* begin Given text *

Alleging that he had been wrongfully discharged, on August 10, 1920, by the Board of Public Welfare of the city of Minneapolis from the position of inspector of foods in the division of public health, the relator sued out a writ of certiorari from the district court to review the action of the board. On the return made to the court in obedience to the writ, the court rendered judgment affirming the action of the hoard as lawful and valid and discharging the writ. The relator appealed from this judgment.
The Board of Public Welfare of the city of Minneapolis was created by chapter 327> p. 342, of the Laws of 1919, and on July 1, 1919, the powers and-duties theretofore exercised and performed by the department of health and by several other departments and hoards of the city were transferred to, vested in, and imposed upon, this board. Among other things the act provided that: “All officers and employes of the department of health * * * shall be eligible to similar offices and positions under the board of public welfare hereby created without being required to take civil service examinations as to their qualifications therefor, and they shall continue in -their respective offices or positions from the time this act goes into effect, until further action of the hoard.” Section 6.

* end Given text *
* begin Extracted information *

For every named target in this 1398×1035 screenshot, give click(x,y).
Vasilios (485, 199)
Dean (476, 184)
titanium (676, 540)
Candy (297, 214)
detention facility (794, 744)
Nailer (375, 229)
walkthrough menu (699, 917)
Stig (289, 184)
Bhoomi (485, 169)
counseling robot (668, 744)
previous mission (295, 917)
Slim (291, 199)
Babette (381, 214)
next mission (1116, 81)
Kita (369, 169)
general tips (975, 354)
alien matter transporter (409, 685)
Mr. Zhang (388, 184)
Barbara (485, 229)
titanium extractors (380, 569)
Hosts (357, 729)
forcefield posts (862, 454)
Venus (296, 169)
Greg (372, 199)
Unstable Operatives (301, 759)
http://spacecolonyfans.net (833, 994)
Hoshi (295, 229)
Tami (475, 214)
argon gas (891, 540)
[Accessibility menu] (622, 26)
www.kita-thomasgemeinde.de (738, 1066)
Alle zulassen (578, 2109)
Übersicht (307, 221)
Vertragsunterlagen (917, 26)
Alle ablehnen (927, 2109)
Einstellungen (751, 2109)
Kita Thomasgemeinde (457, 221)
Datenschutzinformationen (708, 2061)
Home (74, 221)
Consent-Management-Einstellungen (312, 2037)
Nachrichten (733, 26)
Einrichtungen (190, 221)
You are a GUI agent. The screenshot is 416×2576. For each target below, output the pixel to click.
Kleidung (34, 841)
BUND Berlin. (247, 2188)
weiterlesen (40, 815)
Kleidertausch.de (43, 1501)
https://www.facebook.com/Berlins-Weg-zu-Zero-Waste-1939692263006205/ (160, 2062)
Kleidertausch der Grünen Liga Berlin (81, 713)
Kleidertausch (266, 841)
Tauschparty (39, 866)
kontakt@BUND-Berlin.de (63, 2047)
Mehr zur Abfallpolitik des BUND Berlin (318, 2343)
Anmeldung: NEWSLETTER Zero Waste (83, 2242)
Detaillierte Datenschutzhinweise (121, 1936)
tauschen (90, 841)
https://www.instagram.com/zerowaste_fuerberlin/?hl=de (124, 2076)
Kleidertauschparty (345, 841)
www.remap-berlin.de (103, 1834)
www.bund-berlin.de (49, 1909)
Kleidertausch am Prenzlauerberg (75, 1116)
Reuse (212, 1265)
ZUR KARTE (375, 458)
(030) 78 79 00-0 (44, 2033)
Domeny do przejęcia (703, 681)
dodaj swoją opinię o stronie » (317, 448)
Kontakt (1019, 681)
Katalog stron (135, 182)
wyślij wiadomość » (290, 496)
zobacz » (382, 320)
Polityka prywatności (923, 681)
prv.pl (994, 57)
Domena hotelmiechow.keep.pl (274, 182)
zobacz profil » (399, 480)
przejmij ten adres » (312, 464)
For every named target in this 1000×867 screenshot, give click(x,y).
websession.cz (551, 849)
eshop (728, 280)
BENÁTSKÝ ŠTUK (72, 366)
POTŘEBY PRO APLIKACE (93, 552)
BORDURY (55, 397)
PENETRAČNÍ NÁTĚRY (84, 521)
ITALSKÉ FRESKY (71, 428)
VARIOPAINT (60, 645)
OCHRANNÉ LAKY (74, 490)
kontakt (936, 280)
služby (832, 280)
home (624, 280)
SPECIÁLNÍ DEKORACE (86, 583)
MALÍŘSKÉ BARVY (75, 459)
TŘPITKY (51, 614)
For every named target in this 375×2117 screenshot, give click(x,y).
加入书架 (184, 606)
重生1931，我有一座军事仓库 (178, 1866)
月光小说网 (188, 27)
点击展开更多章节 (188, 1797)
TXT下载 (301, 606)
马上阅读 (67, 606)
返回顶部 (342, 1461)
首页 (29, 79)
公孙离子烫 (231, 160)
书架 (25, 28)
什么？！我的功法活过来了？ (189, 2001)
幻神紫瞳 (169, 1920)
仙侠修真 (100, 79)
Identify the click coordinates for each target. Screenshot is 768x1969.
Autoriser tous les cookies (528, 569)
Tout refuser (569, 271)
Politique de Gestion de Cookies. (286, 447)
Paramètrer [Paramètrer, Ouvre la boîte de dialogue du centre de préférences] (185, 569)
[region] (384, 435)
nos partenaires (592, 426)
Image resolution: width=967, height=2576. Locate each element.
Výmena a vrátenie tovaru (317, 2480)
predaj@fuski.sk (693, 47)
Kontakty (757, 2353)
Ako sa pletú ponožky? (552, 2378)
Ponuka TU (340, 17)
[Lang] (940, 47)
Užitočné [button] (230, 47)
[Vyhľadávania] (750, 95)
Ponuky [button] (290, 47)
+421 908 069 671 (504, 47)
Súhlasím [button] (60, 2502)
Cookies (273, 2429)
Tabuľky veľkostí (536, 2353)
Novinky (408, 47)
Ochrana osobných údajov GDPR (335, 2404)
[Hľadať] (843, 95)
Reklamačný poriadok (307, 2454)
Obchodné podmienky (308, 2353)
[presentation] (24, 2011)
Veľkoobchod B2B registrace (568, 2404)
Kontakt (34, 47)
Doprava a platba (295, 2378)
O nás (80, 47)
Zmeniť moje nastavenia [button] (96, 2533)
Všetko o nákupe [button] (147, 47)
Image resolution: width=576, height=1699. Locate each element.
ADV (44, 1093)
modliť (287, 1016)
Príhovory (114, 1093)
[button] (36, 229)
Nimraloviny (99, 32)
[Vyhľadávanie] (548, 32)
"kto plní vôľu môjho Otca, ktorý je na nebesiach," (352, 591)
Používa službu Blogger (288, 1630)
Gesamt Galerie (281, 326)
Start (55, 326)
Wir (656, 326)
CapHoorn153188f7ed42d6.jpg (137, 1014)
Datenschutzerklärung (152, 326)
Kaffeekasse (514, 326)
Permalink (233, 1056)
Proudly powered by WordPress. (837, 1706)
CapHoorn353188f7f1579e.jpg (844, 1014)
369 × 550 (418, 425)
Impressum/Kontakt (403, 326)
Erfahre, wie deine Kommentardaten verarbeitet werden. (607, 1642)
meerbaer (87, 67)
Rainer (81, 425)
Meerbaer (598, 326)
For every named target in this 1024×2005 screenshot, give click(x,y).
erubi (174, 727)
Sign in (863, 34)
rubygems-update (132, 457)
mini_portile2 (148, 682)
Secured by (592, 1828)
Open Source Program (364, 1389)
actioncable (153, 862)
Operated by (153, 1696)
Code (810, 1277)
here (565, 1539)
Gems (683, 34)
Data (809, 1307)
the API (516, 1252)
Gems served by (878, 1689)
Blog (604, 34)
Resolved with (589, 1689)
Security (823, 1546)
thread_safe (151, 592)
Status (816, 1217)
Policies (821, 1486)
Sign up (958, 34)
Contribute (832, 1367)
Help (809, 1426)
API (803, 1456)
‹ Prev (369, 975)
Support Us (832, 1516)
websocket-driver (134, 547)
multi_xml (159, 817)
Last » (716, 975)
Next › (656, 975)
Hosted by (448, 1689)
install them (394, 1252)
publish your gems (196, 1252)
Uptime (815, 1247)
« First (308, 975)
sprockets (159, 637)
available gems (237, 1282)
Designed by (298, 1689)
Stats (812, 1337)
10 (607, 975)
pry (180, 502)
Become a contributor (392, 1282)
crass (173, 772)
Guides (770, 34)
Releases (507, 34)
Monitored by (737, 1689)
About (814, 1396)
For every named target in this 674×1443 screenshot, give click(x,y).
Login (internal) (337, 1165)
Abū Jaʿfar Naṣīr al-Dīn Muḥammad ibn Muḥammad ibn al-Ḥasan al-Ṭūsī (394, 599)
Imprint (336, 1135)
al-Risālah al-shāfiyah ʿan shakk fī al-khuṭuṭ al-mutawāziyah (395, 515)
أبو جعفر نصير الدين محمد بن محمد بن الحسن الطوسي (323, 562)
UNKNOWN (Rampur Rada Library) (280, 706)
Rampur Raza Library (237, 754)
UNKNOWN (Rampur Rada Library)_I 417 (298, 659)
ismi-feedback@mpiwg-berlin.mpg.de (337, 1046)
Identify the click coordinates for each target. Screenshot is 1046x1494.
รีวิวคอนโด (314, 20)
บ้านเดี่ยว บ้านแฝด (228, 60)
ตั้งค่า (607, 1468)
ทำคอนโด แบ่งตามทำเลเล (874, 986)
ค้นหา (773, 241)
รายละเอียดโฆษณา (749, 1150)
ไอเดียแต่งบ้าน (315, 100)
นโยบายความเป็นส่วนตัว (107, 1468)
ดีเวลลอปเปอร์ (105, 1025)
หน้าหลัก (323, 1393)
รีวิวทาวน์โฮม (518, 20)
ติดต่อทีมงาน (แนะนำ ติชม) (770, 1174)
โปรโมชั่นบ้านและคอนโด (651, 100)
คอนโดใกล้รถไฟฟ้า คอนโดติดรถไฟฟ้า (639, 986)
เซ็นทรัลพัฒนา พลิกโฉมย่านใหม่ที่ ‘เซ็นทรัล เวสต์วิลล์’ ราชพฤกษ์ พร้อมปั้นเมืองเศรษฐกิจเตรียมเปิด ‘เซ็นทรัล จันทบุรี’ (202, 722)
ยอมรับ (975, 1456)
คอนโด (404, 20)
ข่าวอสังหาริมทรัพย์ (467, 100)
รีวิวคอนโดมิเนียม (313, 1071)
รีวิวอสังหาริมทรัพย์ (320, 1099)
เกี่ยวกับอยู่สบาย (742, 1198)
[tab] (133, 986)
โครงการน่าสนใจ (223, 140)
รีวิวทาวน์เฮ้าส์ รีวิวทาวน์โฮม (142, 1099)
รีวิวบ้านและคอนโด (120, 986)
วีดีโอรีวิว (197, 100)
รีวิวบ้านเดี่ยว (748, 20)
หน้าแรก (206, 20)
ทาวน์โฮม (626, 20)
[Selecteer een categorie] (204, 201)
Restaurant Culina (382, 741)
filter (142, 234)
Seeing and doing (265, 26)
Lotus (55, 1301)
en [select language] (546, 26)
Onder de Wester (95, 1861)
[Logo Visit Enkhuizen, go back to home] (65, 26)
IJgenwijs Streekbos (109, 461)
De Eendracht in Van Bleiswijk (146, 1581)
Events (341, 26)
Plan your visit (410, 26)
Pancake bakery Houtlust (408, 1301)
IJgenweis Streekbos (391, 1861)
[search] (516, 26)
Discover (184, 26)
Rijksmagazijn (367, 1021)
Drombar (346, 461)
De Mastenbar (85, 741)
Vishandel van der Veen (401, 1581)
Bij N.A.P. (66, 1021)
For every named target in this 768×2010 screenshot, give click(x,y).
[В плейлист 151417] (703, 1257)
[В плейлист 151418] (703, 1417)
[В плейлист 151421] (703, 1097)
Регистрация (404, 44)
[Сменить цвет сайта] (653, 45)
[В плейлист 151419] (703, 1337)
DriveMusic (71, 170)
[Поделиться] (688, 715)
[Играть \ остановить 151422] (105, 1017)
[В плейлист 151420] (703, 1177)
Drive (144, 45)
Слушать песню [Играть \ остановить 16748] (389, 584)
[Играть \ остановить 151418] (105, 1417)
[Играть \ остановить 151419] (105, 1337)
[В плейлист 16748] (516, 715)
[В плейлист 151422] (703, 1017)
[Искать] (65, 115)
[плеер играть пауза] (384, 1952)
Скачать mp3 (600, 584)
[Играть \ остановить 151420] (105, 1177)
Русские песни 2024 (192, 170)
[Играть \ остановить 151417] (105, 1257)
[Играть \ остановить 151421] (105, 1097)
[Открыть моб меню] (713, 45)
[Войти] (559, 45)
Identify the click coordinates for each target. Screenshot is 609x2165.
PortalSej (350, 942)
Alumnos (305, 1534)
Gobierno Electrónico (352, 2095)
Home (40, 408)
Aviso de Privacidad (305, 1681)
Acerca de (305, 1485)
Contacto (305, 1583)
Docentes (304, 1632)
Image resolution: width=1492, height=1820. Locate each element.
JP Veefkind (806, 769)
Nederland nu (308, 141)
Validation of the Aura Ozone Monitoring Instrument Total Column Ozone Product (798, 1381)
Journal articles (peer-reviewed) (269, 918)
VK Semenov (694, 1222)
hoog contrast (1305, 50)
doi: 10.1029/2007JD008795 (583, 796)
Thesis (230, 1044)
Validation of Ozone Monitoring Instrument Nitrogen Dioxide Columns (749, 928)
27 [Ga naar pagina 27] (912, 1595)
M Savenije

* end Extracted information *

> [Work required]
Reproduce the court opinion verbatim from "Alleging that he" to "from this judgment.". Rely on the court opinion alone for your answers.

> [Exercise response]
Alleging that he had been wrongfully discharged, on August 10, 1920, by the Board of Public Welfare of the city of Minneapolis from the position of inspector of foods in the division of public health, the relator sued out a writ of certiorari from the district court to review the action of the board. On the return made to the court in obedience to the writ, the court rendered judgment affirming the action of the hoard as lawful and valid and discharging the writ. The relator appealed from this judgment.